Start of Materials provided

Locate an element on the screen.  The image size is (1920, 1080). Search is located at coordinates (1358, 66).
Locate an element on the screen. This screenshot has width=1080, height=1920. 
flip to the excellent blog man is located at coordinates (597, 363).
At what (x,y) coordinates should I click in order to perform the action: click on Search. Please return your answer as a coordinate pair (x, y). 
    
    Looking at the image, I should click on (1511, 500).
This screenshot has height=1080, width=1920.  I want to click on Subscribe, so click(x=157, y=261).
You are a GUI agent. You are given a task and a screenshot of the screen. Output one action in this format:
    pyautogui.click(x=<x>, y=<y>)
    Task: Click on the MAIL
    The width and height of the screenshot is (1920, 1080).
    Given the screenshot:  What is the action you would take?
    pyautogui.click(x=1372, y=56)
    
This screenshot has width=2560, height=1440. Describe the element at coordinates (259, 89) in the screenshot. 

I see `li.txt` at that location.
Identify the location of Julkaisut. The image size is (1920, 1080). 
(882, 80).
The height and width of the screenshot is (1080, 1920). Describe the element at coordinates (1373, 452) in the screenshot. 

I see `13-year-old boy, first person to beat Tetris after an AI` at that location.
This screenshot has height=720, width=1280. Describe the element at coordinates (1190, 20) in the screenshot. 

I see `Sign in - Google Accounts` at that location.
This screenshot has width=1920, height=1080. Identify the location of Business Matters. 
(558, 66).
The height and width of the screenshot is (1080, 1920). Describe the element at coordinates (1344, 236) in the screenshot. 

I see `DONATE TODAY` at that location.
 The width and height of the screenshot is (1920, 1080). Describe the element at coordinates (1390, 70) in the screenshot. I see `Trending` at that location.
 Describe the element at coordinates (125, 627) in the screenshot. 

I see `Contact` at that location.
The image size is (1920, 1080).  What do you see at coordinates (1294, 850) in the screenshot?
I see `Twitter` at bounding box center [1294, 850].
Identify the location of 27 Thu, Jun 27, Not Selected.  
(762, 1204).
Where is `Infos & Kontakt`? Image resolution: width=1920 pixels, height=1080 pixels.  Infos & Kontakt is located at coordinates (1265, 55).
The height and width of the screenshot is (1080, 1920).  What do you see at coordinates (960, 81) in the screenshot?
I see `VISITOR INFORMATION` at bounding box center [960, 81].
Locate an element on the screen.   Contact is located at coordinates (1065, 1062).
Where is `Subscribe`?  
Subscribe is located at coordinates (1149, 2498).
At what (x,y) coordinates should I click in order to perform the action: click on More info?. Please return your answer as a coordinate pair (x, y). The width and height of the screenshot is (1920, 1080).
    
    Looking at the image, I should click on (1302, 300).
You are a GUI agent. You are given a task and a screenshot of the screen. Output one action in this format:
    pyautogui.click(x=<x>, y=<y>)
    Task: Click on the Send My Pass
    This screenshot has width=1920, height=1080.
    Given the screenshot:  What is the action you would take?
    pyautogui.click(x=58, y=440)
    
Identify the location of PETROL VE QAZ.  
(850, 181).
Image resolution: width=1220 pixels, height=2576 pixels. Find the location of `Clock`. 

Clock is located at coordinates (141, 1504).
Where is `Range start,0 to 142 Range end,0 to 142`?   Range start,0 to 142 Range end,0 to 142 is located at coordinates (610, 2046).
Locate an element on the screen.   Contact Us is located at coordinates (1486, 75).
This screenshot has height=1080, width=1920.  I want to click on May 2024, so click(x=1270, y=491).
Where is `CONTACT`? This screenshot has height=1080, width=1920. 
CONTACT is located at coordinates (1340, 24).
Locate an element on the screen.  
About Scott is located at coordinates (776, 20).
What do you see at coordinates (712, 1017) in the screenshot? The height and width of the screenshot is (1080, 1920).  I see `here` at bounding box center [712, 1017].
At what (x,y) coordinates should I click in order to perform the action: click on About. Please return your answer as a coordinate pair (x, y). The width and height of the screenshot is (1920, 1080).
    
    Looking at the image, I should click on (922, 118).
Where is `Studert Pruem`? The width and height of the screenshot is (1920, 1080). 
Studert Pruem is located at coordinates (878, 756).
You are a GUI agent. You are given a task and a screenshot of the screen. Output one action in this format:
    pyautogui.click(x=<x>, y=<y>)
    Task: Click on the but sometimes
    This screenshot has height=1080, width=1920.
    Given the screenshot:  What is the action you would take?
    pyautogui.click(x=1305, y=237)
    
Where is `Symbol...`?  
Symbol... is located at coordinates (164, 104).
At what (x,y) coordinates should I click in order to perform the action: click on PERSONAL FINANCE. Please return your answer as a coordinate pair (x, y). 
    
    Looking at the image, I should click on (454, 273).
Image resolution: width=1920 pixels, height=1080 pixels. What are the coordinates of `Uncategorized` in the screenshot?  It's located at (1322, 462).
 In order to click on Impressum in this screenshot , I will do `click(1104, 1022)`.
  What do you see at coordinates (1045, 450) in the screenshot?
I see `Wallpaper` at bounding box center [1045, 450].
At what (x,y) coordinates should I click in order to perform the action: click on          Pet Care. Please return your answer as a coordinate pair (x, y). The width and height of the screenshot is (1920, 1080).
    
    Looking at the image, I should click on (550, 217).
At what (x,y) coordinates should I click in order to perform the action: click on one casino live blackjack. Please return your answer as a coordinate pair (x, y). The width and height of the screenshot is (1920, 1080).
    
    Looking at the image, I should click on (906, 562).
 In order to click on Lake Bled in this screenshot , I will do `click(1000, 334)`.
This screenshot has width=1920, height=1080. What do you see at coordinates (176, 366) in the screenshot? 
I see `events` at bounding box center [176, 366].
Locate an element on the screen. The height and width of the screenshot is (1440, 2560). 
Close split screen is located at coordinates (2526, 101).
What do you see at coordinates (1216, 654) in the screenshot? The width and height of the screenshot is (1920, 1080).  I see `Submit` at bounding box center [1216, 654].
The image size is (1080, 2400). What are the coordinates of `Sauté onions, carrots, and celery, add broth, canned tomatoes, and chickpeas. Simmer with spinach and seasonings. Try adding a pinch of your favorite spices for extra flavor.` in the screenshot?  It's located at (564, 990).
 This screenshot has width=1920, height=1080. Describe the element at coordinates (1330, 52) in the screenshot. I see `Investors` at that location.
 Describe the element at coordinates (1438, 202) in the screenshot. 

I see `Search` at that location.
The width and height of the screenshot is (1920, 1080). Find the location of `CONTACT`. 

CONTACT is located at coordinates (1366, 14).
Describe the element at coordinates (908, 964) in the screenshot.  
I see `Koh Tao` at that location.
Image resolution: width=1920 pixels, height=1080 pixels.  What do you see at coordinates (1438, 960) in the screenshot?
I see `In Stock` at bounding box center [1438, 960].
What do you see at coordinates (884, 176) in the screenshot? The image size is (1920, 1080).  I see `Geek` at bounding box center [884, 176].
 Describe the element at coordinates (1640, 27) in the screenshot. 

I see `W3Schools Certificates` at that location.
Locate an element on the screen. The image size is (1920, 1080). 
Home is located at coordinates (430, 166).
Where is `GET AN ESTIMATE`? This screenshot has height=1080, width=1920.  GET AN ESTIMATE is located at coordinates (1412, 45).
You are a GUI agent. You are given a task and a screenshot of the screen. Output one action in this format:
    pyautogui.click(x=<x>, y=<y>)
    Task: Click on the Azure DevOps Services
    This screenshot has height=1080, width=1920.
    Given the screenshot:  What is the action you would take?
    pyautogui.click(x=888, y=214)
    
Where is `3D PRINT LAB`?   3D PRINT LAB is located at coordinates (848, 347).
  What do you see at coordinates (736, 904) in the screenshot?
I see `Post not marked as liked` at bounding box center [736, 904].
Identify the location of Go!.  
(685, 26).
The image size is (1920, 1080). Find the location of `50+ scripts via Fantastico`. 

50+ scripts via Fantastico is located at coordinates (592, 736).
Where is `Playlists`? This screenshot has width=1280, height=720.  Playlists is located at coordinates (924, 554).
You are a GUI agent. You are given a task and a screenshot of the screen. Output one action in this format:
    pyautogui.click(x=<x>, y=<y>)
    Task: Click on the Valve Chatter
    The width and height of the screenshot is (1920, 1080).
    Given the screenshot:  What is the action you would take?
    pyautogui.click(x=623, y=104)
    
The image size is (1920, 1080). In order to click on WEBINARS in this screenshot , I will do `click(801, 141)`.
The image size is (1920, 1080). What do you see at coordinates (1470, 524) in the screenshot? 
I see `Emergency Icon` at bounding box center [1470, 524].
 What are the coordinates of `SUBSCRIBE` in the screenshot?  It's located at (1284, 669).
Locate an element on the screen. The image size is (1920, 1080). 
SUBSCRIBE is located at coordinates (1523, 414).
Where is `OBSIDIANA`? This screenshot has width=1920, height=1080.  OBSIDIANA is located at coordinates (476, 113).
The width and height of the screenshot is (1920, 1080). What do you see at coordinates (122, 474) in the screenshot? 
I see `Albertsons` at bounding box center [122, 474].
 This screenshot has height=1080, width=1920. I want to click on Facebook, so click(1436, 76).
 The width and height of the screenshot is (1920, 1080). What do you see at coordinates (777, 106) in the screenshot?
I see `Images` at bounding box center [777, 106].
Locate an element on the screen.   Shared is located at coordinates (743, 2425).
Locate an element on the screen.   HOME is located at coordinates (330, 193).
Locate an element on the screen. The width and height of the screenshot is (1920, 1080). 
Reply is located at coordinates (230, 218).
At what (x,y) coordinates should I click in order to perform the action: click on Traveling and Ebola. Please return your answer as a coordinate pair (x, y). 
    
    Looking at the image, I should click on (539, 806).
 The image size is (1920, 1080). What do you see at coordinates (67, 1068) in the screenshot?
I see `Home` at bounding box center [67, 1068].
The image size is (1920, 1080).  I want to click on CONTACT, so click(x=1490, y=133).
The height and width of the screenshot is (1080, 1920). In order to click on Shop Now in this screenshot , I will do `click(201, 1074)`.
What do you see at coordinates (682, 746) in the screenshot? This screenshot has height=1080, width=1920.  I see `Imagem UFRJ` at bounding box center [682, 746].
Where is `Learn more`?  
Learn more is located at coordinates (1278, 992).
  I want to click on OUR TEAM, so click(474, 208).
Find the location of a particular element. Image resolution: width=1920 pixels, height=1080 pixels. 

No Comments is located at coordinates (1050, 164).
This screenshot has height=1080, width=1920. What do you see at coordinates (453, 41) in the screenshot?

End of Materials provided

• _Aim of the exercise_: Retype the material from the line containing "click on Traveling" up to and including the line containing "so click(x=1490, y=133).", without changing anything.

• _Final result_:
At what (x,y) coordinates should I click in order to perform the action: click on Traveling and Ebola. Please return your answer as a coordinate pair (x, y). 
    
    Looking at the image, I should click on (539, 806).
 The image size is (1920, 1080). What do you see at coordinates (67, 1068) in the screenshot?
I see `Home` at bounding box center [67, 1068].
The image size is (1920, 1080).  I want to click on CONTACT, so click(x=1490, y=133).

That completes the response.